**** DATA ENTRIES ****

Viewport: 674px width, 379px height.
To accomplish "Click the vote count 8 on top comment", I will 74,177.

****
**** DATA ENTRIES ****

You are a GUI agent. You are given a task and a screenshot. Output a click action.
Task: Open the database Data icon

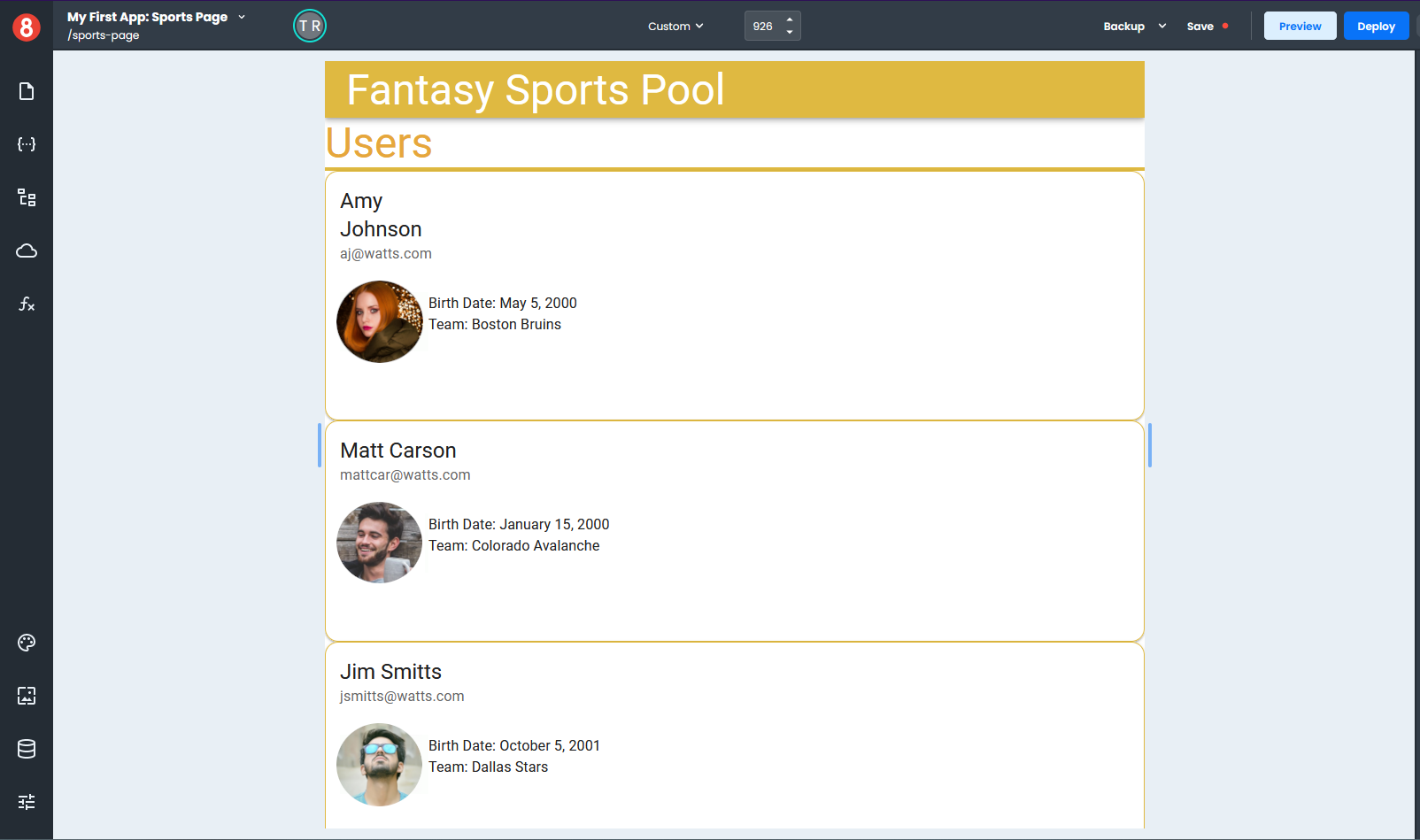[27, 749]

****

◆ WORK TO BE COMPLETED ◆
Repeat the lines from the one containing "Viewport: 674px width, 379px height." through the one containing "I will 74,177.", inclusive, without any changes.

◆ SOLUTION BELOW ◆
Viewport: 674px width, 379px height.
To accomplish "Click the vote count 8 on top comment", I will 74,177.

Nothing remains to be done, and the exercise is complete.